4. Conclusions and Projections

       With sharply stronger Euro from 2002 and on, it is a matter of time that US trade deficit with Europe will shrink and then Euro will weaken against Dollar. This turn around will occure at latest by the second half of 2004. If Euro Central Bank lowers interest rate before that time, then the turning point will come sooner.

       It is always difficult to estimate how strong Euro will be at its peak. One way is to use some technical analysis and view the strongest point, "h", on the exchange rate curve of Fig. 2 as the land mark. That point corresponds to 0.72 Euro/Dollar, or 1.39 Dollar/Euro based on quarterly average. Thus translated into daily trading, Dollar/Euro may be higher than 1.39 at the peak. If European interest rate is lowered, not only the peak of Euro will come sooner, but its peak value will also be lower than the land mark value discussed here.

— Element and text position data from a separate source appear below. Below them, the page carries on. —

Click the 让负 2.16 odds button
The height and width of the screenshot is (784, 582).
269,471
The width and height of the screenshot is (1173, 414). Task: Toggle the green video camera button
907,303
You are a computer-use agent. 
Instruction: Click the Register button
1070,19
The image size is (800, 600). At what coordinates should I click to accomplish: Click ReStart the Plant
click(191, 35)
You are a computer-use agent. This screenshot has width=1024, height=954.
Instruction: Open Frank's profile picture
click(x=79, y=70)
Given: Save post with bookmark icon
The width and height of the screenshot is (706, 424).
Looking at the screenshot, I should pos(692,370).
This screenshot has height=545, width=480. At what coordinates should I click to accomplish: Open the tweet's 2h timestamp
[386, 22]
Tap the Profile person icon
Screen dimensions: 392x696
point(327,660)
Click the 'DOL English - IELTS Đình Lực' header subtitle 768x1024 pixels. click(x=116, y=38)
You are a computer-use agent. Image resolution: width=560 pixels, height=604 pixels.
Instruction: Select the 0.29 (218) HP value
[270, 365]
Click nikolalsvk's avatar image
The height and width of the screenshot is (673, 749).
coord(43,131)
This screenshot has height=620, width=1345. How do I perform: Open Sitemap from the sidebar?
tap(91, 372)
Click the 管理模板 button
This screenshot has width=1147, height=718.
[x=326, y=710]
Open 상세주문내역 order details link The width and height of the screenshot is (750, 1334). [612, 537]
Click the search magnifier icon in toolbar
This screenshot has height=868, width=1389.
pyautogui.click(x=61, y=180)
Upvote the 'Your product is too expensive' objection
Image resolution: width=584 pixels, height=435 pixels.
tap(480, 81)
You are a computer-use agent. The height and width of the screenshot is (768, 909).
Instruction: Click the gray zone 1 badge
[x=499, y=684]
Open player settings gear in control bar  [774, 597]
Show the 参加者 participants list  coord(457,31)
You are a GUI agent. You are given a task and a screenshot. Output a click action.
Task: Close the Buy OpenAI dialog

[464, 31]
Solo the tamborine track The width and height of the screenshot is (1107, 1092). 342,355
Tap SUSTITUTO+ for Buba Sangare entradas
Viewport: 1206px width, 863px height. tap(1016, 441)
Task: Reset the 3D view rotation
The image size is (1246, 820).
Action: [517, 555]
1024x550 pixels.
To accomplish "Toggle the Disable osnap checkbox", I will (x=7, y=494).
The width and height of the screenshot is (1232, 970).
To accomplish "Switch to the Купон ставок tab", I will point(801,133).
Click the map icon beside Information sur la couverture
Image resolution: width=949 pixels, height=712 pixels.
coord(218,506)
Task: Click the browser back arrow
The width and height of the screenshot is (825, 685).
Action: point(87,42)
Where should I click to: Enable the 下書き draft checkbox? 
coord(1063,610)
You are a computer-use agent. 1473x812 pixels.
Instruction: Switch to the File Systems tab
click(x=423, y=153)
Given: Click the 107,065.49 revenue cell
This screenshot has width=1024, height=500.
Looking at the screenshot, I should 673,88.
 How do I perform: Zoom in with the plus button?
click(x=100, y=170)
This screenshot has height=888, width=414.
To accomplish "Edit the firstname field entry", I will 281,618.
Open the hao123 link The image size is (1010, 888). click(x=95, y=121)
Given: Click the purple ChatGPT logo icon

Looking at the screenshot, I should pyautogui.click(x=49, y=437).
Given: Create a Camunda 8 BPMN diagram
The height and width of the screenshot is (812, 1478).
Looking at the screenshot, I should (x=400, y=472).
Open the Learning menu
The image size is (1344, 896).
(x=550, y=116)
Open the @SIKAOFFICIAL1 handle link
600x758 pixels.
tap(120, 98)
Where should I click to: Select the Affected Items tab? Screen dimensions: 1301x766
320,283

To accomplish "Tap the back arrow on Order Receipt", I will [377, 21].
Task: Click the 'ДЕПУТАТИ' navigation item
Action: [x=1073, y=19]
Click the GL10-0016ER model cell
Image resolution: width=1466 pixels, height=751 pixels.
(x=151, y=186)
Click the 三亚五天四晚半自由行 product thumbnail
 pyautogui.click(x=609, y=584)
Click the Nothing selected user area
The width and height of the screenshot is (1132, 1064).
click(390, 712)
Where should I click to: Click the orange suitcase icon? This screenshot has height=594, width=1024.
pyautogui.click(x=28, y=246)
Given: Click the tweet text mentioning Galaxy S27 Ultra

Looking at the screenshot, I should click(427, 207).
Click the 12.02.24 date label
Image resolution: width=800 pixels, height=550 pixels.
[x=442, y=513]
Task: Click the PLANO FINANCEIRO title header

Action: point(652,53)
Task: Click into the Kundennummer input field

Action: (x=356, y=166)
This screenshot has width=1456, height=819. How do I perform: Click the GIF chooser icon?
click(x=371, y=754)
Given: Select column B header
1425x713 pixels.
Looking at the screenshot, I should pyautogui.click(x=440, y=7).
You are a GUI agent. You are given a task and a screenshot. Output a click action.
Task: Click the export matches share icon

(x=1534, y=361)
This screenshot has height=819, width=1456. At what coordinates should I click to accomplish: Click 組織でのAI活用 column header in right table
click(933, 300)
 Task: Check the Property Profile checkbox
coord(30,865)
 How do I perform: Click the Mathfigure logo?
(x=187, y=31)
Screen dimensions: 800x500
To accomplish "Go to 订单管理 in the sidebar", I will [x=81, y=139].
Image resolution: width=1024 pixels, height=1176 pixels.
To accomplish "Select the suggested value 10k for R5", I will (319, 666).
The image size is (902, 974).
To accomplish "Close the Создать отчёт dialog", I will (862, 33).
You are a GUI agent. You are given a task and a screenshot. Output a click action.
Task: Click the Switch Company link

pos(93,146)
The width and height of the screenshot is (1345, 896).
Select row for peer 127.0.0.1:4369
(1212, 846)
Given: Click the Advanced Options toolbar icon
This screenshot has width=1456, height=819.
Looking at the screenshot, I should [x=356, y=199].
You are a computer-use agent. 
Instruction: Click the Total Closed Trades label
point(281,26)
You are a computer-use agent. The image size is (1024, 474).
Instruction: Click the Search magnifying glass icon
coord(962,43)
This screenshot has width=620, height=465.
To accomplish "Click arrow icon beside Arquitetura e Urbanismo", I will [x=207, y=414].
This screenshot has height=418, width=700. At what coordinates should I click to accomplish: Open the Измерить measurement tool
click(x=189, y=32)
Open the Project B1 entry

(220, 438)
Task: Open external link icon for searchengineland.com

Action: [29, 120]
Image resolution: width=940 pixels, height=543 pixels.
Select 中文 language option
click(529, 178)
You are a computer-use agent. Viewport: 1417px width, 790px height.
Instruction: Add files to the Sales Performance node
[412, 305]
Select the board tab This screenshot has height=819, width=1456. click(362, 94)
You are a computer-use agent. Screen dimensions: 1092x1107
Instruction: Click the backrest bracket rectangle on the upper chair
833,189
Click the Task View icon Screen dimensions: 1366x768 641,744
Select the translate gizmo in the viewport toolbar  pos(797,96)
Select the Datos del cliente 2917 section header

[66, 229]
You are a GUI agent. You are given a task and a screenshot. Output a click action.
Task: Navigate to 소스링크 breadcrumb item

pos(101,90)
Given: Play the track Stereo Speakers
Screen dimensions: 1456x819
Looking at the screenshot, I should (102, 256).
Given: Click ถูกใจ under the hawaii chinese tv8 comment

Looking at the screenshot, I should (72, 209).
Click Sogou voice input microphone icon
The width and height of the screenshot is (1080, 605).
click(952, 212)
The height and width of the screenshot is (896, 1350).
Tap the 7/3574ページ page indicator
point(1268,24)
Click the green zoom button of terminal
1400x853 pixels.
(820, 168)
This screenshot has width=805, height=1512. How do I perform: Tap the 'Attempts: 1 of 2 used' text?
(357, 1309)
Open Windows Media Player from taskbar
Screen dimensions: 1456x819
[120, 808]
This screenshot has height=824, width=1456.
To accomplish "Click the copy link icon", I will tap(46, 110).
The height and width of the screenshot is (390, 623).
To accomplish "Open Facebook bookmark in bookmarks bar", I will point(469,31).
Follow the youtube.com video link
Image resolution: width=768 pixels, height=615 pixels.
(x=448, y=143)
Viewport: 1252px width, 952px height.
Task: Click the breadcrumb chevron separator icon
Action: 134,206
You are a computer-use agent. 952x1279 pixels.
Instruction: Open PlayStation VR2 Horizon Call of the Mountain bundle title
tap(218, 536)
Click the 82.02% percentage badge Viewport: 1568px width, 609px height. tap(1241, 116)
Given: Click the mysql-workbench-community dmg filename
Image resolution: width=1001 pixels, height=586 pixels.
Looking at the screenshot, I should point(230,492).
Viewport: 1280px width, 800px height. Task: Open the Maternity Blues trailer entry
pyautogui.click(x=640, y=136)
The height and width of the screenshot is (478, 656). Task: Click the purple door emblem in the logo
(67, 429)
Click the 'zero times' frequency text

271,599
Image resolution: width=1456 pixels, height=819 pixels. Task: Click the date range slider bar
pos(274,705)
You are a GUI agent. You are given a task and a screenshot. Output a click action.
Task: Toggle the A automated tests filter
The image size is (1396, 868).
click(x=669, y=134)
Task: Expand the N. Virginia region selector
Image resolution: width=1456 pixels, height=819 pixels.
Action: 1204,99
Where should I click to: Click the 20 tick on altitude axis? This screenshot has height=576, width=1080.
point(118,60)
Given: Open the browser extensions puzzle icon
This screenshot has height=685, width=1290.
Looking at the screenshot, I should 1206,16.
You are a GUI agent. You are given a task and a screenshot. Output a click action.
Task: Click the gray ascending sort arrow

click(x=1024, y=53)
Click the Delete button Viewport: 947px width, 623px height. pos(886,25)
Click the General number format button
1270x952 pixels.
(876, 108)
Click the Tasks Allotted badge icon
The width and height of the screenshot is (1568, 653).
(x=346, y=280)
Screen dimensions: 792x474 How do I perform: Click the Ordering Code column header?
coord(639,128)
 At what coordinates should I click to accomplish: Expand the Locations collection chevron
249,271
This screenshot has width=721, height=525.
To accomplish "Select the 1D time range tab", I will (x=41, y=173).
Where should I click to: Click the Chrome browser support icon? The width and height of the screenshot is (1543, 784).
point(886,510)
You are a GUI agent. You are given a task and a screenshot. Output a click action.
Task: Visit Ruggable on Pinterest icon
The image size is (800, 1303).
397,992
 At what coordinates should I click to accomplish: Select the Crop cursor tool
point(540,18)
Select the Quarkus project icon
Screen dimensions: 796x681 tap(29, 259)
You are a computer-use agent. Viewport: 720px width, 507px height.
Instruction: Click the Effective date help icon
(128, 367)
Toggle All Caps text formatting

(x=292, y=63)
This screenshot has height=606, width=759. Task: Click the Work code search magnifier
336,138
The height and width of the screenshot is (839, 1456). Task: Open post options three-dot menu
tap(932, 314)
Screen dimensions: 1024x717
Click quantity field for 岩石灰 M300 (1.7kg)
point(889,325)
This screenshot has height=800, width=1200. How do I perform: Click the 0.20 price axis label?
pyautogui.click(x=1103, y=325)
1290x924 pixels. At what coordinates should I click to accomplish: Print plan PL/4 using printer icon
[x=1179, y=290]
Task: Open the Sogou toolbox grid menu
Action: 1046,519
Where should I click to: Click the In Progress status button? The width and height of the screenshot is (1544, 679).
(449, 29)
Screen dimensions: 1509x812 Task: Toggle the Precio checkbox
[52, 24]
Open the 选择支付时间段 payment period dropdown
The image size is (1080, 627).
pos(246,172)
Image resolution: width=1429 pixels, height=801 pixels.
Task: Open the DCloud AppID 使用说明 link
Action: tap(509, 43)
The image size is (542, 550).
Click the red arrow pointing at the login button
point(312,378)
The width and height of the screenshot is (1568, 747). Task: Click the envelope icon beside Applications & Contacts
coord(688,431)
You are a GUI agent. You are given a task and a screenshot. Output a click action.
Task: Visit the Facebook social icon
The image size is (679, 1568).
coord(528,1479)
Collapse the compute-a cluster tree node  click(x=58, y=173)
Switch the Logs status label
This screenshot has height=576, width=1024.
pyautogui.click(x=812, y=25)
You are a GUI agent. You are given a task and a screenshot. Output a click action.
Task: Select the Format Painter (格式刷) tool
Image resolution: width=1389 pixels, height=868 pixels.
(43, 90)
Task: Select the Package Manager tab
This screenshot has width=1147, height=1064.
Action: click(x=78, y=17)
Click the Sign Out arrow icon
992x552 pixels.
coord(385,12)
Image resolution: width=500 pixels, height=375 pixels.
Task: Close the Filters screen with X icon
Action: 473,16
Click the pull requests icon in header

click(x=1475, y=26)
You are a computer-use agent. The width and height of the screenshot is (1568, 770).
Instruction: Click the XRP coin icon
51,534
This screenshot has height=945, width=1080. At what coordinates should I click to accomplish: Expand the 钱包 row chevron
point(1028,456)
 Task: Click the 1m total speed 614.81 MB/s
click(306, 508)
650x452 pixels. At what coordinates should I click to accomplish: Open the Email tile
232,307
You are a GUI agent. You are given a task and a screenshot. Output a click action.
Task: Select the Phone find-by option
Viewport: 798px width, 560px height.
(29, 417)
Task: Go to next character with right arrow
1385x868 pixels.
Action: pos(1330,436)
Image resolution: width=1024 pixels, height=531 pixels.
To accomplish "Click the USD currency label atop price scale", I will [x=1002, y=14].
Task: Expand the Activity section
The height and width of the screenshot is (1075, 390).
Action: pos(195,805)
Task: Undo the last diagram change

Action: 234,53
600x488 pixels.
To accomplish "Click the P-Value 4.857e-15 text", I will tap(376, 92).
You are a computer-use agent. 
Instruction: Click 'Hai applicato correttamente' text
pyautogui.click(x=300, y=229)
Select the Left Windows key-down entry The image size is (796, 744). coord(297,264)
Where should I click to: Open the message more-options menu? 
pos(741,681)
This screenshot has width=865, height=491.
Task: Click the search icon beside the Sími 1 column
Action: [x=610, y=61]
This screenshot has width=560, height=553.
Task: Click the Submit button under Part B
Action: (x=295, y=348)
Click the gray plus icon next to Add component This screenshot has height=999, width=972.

       Though there is no explicit central bank internvention in Euro, it still can not escape the currency manipulation effect of Yen/Dollar. However, compared to Japanese Yen, Euro is already substantially free from artificial manipulation. Thus to some limited degree the free Euro/Dollar market is allowed to selfcorrecting the imbalances of trades between USA  and Europe. The Euro Central Bank should learn the serious mistake of Japanese Government of manipulating the currency market and refrain from direct internvention of the currency market to weaken Euro. If it feels that Euro has risen enough, then it can always lower European interest rate. Actually Euro Central Bank is too concerned about the phantom of inflation. With the rise of Euro in recent months, Euro region's trade balance will soon shift toward deficit, imports will flood European market, and it will be "disinflation", not "inflation" that will be the norm for Europe in coming years, just as USA has expeienced during the years of trade deficit explosions; this will leave plenty of room for Euro Central Bank to lower European interest rates.



1.  Yen/Dollar, Trade Deficits, and Recent Boom Bust Cycles of USA by Chih Kwan Chen (Aug. 2003).

2.  From data compiled by  Bureau of Economic Analysis .

3. From quarterly data compiled by  United States of America Federal Reserve System.

4.  The Super Low Interest Rates of Japan, and The Anomalies of World Economy, by Chih Kwan Chen (Dec., 1998).